John Deere Data Scientist - Risk Analytics in Johnston, Iowa
There are 7 billion people on this planet. And by 2050, there will be 2 billion more... many moving into urban centers at an unprecedented rate. Making sure there is enough food, fiber and infrastructure for our rapidly growing world is what we’re all about at John Deere. And it’s why we’re investing in our people and our technology like never before in our 175-year history. Here the world’s brightest minds are tackling the world’s biggest challenges. If you believe one person can make the world a better place, we’ll put you to work. RIGHT NOW.

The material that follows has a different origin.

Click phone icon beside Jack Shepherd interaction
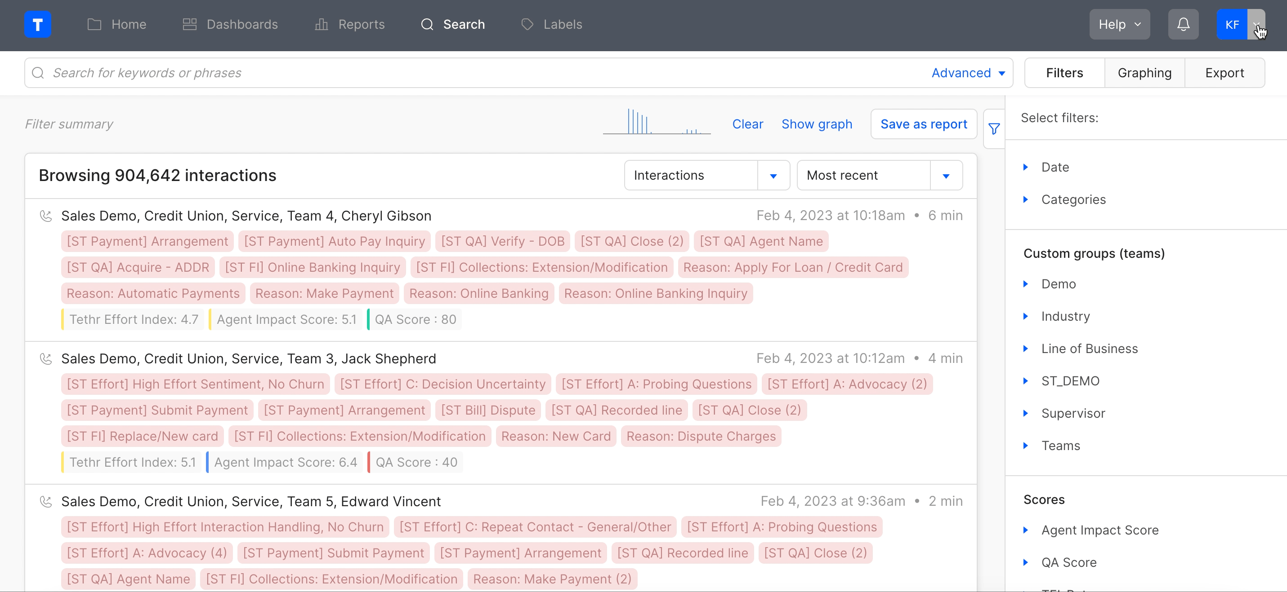This screenshot has width=1287, height=592. (46, 358)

Primary Location: United States (US) - Iowa (US-IA) - Johnston
Function: Data Science & Analytics
Title: Data Scientist - Risk Analytics - 66265
As a Data Scientist at John Deere Financial in Johnston, IA, you will use R, SAS and SQL to investigate, join, and analyze large data sets in order to derive actionable insights for the business associated with credit decisions, portfolio performance, marketing, and other credit operational business partners. The Risk Analytics team has four primary responsibilities: independent portfolio review, credit quality scorecard development, decision automation management, and analytical business insights. This position is responsible for supporting cross portfolio activities driving increases in automation in the credit decision and adjudication process. This role is necessary to sufficiently support the US and CA credit teams and to meet decision automation goals. In addition, you will;
Build and deploy analytical solutions to increase automation in the credit decision and adjudication processes
Develop predictive models using various statistical methods or machine learning algorithms. Model types may include probability of default models, customer behavior modes, loss given default models, etc.
Maintain, monitor, and evaluate the ongoing performance of statistical models and other risk assessment tools in order to remain in compliance with internal and third-party standards and regulations
Visa sponsorship is NOT available for this position
Proven Technical Skills and Experiences
Experience using at least one analytics programming language such as SAS, SQL, R, or Python
An ability to convey information to others through data visualizations
An understanding of basic predictive modeling techniques such as binary logistic regression or continuous regression
Hands-on experience utilizing large data sets from various sources and databases
Interpersonal, Leadership and Teaming Competencies
Experience using machine learning algorithms to build supervised learning models used in predictive analytics
Understanding of JDF (or other lending) business functions, processes, and procedures
Experience analyzing and visualizing data through advanced visualization tools such as Tableau
Education (or equivalent work experience)
- Bachelor's degree in Data Science/Analytics, Actuarial Science, Statistics, Economics, Finance, Engineering or other quantitative discipline
What You'll Get
At John Deere, you are empowered to create a career that will take you to where you want to go. Here, you'll enjoy the freedom to explore new projects, the support to think outside the box and the advanced tools and technology that foster innovation and achievement. We offer comprehensive relocation and reward packages to help you get started on your new career path. Click here to find out more about our Total Rewards Package.
The information contained herein is not intended to be an exhaustive list of all responsibilities and qualifications required of individuals performing the job. The qualifications detailed in this job description are not considered the minimum requirements necessary to perform the job, but rather as guidelines.
John Deere is an equal opportunity employer. All qualified applicants will receive consideration for employment without regard to, among other things, race, religion, color, national origin, sex, age, sexual orientation, gender identity or expression, status as a protected veteran, or status as a qualified individual with disability.